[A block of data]
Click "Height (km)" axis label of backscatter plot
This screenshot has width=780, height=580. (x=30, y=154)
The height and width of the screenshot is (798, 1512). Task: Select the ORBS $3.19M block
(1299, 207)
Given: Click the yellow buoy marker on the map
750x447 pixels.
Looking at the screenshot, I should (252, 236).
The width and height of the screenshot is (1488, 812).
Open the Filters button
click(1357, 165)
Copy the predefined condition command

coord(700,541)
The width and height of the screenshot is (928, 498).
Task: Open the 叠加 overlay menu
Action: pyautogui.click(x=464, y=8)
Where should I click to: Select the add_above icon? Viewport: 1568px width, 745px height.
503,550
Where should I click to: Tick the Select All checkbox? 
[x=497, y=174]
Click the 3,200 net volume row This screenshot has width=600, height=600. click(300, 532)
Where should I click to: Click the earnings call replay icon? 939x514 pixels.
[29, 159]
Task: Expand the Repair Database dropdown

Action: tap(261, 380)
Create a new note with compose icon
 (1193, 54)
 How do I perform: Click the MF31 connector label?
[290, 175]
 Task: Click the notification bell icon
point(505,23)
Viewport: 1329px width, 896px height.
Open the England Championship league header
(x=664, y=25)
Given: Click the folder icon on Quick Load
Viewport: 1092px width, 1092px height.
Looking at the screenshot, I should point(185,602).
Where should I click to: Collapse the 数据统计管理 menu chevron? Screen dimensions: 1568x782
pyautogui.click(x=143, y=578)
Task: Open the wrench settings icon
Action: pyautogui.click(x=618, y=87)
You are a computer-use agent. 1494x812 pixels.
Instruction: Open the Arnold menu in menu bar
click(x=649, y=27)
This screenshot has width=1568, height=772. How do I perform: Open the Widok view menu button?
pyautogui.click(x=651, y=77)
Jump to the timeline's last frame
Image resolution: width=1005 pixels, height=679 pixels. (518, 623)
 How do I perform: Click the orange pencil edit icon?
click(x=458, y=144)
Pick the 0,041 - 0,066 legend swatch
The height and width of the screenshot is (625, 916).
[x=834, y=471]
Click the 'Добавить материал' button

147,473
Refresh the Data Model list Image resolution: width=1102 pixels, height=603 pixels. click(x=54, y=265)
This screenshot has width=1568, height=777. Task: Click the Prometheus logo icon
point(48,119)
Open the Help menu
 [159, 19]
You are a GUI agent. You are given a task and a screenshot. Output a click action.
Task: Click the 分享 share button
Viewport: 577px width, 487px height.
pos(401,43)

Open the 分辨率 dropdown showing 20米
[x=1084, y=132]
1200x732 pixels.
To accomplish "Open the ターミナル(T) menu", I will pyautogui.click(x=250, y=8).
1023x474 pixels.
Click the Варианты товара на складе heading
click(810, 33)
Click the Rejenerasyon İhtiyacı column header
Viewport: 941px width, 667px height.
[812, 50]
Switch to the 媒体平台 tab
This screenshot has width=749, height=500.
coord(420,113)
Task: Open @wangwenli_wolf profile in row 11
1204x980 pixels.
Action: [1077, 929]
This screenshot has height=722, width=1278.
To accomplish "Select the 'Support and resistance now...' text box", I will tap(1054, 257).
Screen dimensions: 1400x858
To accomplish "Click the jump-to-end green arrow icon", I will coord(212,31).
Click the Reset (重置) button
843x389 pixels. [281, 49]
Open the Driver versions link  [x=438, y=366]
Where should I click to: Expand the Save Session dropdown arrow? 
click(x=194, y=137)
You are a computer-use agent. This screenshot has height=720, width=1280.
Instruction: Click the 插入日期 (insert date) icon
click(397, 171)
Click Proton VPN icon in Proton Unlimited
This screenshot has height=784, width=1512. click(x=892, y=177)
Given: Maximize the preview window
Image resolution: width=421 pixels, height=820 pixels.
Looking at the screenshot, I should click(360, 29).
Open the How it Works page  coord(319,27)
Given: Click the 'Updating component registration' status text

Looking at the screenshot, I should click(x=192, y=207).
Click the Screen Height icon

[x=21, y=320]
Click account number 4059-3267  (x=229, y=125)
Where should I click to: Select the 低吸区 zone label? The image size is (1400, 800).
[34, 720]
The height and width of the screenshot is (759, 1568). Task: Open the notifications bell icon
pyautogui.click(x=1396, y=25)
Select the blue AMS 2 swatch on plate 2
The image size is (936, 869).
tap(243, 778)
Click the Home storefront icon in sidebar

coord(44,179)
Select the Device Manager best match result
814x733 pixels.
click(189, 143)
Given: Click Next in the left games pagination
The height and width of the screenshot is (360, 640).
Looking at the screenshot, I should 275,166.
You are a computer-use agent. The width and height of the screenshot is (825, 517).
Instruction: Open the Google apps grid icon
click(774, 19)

* _Work instructions_
Copy out word for word the part of the material above that begins with the line containing "This screenshot has width=1568, height=777." and ends with the line containing "This screenshot has height=784, width=1512.", including both of those lines.

* _Exercise response_
This screenshot has width=1568, height=777. Task: Click the Prometheus logo icon
point(48,119)
Open the Help menu
 [159, 19]
You are a GUI agent. You are given a task and a screenshot. Output a click action.
Task: Click the 分享 share button
Viewport: 577px width, 487px height.
pos(401,43)

Open the 分辨率 dropdown showing 20米
[x=1084, y=132]
1200x732 pixels.
To accomplish "Open the ターミナル(T) menu", I will pyautogui.click(x=250, y=8).
1023x474 pixels.
Click the Варианты товара на складе heading
click(810, 33)
Click the Rejenerasyon İhtiyacı column header
Viewport: 941px width, 667px height.
[812, 50]
Switch to the 媒体平台 tab
This screenshot has width=749, height=500.
coord(420,113)
Task: Open @wangwenli_wolf profile in row 11
1204x980 pixels.
Action: [1077, 929]
This screenshot has height=722, width=1278.
To accomplish "Select the 'Support and resistance now...' text box", I will tap(1054, 257).
Screen dimensions: 1400x858
To accomplish "Click the jump-to-end green arrow icon", I will coord(212,31).
Click the Reset (重置) button
843x389 pixels. [281, 49]
Open the Driver versions link  [x=438, y=366]
Where should I click to: Expand the Save Session dropdown arrow? 
click(x=194, y=137)
You are a computer-use agent. This screenshot has height=720, width=1280.
Instruction: Click the 插入日期 (insert date) icon
click(397, 171)
Click Proton VPN icon in Proton Unlimited
This screenshot has height=784, width=1512. click(x=892, y=177)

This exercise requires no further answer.